#### Task inputs ####
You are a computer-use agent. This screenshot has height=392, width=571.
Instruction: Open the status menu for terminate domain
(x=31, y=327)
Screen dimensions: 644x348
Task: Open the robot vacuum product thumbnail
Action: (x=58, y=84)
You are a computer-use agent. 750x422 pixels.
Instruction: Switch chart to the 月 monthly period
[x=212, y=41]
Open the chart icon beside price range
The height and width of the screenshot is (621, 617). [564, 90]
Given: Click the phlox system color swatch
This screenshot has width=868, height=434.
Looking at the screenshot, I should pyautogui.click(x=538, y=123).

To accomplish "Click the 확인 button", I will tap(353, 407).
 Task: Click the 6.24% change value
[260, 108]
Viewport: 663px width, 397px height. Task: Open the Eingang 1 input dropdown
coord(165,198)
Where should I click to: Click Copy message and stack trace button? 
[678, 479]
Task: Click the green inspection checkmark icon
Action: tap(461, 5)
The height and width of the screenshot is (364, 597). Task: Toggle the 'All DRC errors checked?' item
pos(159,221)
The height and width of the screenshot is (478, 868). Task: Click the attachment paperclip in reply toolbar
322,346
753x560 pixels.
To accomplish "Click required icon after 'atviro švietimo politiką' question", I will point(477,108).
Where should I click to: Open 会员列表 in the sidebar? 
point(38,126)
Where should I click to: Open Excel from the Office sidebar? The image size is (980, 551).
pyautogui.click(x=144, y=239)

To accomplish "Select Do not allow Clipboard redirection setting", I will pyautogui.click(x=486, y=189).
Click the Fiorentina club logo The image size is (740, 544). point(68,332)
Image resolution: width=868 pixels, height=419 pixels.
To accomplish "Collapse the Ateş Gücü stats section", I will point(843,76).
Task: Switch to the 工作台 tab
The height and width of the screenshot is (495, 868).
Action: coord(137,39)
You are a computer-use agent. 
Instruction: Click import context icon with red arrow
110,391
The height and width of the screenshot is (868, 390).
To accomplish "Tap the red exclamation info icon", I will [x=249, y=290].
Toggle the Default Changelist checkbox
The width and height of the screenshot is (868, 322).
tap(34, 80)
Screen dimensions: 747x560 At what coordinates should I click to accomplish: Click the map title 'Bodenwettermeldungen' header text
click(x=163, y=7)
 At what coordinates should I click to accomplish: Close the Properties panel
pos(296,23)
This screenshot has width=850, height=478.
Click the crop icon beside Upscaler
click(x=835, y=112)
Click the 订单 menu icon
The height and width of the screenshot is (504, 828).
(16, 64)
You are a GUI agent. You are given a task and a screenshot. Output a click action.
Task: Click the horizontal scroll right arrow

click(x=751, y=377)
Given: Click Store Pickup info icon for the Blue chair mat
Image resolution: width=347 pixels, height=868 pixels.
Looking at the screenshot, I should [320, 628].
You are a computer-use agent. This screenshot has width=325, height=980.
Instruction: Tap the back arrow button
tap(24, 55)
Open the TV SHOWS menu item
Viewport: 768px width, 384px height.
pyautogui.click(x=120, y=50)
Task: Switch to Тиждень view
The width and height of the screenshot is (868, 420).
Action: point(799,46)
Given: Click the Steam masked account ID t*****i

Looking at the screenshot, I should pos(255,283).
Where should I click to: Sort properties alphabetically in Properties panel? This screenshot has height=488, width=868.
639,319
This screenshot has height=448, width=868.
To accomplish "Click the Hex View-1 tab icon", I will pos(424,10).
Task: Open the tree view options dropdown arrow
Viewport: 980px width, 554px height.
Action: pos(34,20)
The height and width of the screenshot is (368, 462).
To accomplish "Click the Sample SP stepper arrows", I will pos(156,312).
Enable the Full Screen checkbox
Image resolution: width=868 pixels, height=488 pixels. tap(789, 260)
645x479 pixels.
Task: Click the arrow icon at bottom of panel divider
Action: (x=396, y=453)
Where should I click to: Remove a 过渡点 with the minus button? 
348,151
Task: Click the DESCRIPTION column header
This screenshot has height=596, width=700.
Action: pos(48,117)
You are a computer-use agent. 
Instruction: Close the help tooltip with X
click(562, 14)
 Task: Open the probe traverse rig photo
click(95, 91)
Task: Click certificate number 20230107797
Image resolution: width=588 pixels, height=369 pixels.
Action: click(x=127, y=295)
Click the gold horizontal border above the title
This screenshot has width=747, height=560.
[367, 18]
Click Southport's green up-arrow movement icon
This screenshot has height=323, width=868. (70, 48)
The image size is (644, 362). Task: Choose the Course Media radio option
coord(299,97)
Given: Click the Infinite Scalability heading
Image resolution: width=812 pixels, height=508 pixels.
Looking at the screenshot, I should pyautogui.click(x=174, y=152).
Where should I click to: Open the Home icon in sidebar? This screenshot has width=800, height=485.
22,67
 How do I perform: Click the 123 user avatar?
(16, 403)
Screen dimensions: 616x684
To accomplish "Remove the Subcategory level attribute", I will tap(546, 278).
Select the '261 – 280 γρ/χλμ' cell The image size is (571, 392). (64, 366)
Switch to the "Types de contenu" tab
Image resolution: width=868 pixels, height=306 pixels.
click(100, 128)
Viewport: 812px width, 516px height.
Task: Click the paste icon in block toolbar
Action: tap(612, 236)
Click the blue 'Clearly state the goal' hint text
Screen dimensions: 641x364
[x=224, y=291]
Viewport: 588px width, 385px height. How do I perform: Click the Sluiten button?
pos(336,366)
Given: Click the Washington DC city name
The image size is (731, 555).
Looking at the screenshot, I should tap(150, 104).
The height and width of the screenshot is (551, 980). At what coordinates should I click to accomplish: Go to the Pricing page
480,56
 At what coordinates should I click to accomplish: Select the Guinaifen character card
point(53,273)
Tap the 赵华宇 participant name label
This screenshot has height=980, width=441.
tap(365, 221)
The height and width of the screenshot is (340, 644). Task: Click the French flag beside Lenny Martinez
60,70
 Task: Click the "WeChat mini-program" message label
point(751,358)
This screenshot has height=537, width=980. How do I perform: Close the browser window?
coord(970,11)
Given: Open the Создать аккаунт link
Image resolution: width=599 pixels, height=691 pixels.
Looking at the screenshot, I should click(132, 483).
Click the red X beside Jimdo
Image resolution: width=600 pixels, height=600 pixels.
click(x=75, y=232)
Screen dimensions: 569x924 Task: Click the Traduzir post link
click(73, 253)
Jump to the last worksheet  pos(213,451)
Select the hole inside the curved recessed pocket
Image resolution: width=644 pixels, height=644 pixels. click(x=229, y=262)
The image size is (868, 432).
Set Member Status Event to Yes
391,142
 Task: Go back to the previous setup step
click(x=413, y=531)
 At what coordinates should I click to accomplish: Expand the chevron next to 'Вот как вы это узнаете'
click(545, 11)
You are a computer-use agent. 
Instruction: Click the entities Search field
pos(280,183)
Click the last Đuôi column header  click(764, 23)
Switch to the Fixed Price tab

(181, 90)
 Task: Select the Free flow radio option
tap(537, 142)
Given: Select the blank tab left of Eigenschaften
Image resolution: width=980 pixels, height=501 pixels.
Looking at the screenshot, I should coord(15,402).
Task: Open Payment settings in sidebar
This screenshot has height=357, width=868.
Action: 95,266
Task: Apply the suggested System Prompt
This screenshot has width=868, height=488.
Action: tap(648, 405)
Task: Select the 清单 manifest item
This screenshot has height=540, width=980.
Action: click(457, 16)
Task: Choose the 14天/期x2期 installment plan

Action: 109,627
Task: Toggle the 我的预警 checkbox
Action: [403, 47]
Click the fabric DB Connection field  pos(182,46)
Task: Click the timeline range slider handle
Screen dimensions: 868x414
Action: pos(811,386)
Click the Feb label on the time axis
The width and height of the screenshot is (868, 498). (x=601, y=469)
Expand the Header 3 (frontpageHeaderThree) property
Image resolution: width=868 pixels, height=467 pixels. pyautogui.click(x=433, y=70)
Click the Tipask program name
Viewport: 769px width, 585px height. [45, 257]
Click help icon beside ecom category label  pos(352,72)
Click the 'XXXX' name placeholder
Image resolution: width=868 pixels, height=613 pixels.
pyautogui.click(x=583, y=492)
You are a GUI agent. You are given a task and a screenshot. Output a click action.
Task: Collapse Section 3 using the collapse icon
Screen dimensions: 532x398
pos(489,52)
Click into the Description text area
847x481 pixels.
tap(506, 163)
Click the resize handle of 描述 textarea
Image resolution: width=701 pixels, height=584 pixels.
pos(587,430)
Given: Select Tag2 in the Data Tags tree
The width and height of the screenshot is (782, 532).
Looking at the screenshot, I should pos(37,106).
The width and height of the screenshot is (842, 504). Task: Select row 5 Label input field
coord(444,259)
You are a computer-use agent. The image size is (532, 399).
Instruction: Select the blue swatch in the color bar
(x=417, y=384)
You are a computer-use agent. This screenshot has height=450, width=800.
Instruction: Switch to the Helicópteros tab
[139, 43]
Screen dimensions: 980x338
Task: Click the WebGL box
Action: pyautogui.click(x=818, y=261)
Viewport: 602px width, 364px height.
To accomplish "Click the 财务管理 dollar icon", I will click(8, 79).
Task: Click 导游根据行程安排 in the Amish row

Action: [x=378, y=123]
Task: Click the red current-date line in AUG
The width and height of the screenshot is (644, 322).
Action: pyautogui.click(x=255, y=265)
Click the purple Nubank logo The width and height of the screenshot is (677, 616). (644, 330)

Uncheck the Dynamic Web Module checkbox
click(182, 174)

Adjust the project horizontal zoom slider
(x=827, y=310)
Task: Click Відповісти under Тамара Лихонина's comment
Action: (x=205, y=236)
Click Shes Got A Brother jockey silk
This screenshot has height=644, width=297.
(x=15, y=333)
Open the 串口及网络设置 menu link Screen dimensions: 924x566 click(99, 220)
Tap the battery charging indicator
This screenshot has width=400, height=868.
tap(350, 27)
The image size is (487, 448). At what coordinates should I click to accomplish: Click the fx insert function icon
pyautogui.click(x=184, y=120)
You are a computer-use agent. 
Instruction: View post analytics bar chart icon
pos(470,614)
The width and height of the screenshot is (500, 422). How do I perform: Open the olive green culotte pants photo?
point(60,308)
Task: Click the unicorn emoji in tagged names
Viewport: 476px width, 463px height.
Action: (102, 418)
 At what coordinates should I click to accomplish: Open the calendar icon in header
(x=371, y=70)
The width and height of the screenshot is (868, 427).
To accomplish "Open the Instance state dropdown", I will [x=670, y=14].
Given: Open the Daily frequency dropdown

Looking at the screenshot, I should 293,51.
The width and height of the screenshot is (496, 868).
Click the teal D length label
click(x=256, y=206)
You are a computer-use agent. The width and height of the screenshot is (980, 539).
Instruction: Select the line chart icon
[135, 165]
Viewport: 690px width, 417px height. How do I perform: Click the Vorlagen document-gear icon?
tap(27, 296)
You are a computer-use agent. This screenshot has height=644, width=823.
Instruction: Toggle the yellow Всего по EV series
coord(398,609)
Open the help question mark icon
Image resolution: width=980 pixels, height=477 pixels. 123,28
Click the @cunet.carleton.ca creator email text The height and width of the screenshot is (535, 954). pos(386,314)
####
**Requirement:** Put the item lines above into a JSON list of strings, one string per line and skipping blank lines. Begin at the line that contains "Open the 串口及网络设置" and stop after the line that contains "Looking at the screenshot, I should 293,51.".

**Task answer:**
[
  "Open the 串口及网络设置 menu link Screen dimensions: 924x566 click(99, 220)",
  "Tap the battery charging indicator",
  "This screenshot has width=400, height=868.",
  "tap(350, 27)",
  "The image size is (487, 448). At what coordinates should I click to accomplish: Click the fx insert function icon",
  "pyautogui.click(x=184, y=120)",
  "You are a computer-use agent. ",
  "Instruction: View post analytics bar chart icon",
  "pos(470,614)",
  "The width and height of the screenshot is (500, 422). How do I perform: Open the olive green culotte pants photo?",
  "point(60,308)",
  "Task: Click the unicorn emoji in tagged names",
  "Viewport: 476px width, 463px height.",
  "Action: (102, 418)",
  " At what coordinates should I click to accomplish: Open the calendar icon in header",
  "(x=371, y=70)",
  "The width and height of the screenshot is (868, 427).",
  "To accomplish \"Open the Instance state dropdown\", I will [x=670, y=14].",
  "Given: Open the Daily frequency dropdown",
  "Looking at the screenshot, I should 293,51."
]